■ Task brief ■
In this exercise, every entry below is to be reproduced word for word.

■ Data shown ■

◆ ◆ ◆

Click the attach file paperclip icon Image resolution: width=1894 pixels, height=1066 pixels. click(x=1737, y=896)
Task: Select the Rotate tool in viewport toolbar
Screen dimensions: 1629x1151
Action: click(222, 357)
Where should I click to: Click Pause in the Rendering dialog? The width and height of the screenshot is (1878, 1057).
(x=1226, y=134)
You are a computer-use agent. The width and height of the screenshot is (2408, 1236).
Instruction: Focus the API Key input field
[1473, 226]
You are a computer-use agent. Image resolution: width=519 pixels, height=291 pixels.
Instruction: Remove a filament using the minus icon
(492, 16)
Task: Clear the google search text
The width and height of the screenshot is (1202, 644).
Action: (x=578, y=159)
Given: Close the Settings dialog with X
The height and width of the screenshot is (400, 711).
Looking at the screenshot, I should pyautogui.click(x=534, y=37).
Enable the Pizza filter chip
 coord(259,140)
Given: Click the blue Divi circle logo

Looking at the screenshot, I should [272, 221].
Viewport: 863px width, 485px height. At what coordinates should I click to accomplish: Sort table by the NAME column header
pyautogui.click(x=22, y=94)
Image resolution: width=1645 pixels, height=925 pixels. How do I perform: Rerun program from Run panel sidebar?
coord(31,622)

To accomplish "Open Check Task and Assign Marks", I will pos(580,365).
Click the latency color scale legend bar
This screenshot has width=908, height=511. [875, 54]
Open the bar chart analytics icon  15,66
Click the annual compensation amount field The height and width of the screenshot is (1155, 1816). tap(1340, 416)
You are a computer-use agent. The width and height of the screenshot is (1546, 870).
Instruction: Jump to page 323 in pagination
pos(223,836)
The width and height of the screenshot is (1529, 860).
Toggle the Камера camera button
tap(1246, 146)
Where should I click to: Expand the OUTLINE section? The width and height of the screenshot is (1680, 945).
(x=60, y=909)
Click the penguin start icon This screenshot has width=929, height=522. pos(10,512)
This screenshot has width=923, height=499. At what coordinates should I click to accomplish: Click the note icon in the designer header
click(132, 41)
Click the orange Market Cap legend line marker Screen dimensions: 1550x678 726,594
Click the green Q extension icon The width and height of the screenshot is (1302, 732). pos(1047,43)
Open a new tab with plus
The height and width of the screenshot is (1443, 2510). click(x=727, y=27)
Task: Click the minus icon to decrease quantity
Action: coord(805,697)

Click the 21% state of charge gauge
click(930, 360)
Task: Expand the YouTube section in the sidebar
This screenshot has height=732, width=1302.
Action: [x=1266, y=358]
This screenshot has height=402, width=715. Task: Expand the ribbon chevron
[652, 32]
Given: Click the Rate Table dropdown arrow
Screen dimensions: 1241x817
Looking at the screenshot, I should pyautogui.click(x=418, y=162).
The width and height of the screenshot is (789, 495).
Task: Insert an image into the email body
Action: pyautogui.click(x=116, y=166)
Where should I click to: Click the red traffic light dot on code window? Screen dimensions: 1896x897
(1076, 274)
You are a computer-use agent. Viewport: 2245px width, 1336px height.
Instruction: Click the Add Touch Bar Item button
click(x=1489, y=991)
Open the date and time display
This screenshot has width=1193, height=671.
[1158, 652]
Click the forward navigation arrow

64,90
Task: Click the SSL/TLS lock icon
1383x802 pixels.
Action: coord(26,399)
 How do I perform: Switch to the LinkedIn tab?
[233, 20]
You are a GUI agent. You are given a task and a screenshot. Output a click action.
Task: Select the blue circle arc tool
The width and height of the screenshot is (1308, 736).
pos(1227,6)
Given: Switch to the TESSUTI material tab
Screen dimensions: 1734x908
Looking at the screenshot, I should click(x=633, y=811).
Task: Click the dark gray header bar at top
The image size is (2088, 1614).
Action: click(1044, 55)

◆ ◆ ◆

■ Result for this exercise ■
Click the attach file paperclip icon Image resolution: width=1894 pixels, height=1066 pixels. click(x=1737, y=896)
Task: Select the Rotate tool in viewport toolbar
Screen dimensions: 1629x1151
Action: click(222, 357)
Where should I click to: Click Pause in the Rendering dialog? The width and height of the screenshot is (1878, 1057).
(x=1226, y=134)
You are a computer-use agent. The width and height of the screenshot is (2408, 1236).
Instruction: Focus the API Key input field
[1473, 226]
You are a computer-use agent. Image resolution: width=519 pixels, height=291 pixels.
Instruction: Remove a filament using the minus icon
(492, 16)
Task: Clear the google search text
The width and height of the screenshot is (1202, 644).
Action: (x=578, y=159)
Given: Close the Settings dialog with X
The height and width of the screenshot is (400, 711).
Looking at the screenshot, I should pyautogui.click(x=534, y=37).
Enable the Pizza filter chip
 coord(259,140)
Given: Click the blue Divi circle logo

Looking at the screenshot, I should [272, 221].
Viewport: 863px width, 485px height. At what coordinates should I click to accomplish: Sort table by the NAME column header
pyautogui.click(x=22, y=94)
Image resolution: width=1645 pixels, height=925 pixels. How do I perform: Rerun program from Run panel sidebar?
coord(31,622)

To accomplish "Open Check Task and Assign Marks", I will pos(580,365).
Click the latency color scale legend bar
This screenshot has width=908, height=511. [875, 54]
Open the bar chart analytics icon  15,66
Click the annual compensation amount field The height and width of the screenshot is (1155, 1816). tap(1340, 416)
You are a computer-use agent. The width and height of the screenshot is (1546, 870).
Instruction: Jump to page 323 in pagination
pos(223,836)
The width and height of the screenshot is (1529, 860).
Toggle the Камера camera button
tap(1246, 146)
Where should I click to: Expand the OUTLINE section? The width and height of the screenshot is (1680, 945).
(x=60, y=909)
Click the penguin start icon This screenshot has width=929, height=522. pos(10,512)
This screenshot has width=923, height=499. At what coordinates should I click to accomplish: Click the note icon in the designer header
click(132, 41)
Click the orange Market Cap legend line marker Screen dimensions: 1550x678 726,594
Click the green Q extension icon The width and height of the screenshot is (1302, 732). pos(1047,43)
Open a new tab with plus
The height and width of the screenshot is (1443, 2510). click(x=727, y=27)
Task: Click the minus icon to decrease quantity
Action: coord(805,697)

Click the 21% state of charge gauge
click(930, 360)
Task: Expand the YouTube section in the sidebar
This screenshot has height=732, width=1302.
Action: [x=1266, y=358]
This screenshot has height=402, width=715. Task: Expand the ribbon chevron
[652, 32]
Given: Click the Rate Table dropdown arrow
Screen dimensions: 1241x817
Looking at the screenshot, I should pyautogui.click(x=418, y=162).
The width and height of the screenshot is (789, 495).
Task: Insert an image into the email body
Action: pyautogui.click(x=116, y=166)
Where should I click to: Click the red traffic light dot on code window? Screen dimensions: 1896x897
(1076, 274)
You are a computer-use agent. Viewport: 2245px width, 1336px height.
Instruction: Click the Add Touch Bar Item button
click(x=1489, y=991)
Open the date and time display
This screenshot has width=1193, height=671.
[1158, 652]
Click the forward navigation arrow

64,90
Task: Click the SSL/TLS lock icon
1383x802 pixels.
Action: coord(26,399)
 How do I perform: Switch to the LinkedIn tab?
[233, 20]
You are a GUI agent. You are given a task and a screenshot. Output a click action.
Task: Select the blue circle arc tool
The width and height of the screenshot is (1308, 736).
pos(1227,6)
Given: Switch to the TESSUTI material tab
Screen dimensions: 1734x908
Looking at the screenshot, I should click(x=633, y=811).
Task: Click the dark gray header bar at top
The image size is (2088, 1614).
Action: click(1044, 55)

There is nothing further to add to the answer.